When she came back the next week she had come up with, not an evolutionary history of the Pegasi, but a mythology: the horses had been brought to the planet by people from another world. “Why did they bring them?” I asked. No answer. “Given that clouds are vapor and ice, where do the horses, um, roost? Do they have extra thick coats to help deal with the chill of the clouds?” “It’s more like fog,” my student said. “It’s not cold. There’s a lot of sunshine. And they can stand on the clouds.” Again, I was No Fun.
It was like that for the whole length of the class. The other kids came up with landscapes and politics and, in one case, a lavish history of bloody warfare between two races who looked like monsters from an SF movie and appeared to live only to kill. But they were thinking about how everything connected, not always correctly, but getting the idea of how very much worldbuilding depends on everything, rather than a single conceit.
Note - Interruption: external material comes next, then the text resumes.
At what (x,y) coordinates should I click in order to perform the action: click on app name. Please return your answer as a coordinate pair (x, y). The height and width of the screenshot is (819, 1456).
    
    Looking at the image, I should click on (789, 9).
I don’t want to beat up the Pegasi girl: she worked hard, and clearly liked inventing a world. She drew lovely pictures of the Pegasi in their clouds, eating cloud-stuff. She had some word-crafting ability, which I tried to encourage. But she was also stubborn, and couldn’t think outside the box, or rather, see that the box was larger than she’d originally thought, and had six sides to it.
At the end of the class I had to give out grades. I was a fairly easy grader–all I was asking, in the end, was that the kids try to take the assignment seriously and think, really think, about what the effects of, say, geography on biology, politics, and agriculture. I gave the girl with the Pegasi a B-: she had worked hard, coming in with new pictures and descriptions every week, but she had completely dodged making any of it make sense.
Worldbuilding requires a broad set of tools. And one of the most important tools is understanding that nothing, not even winged horses, develops in a vacuum.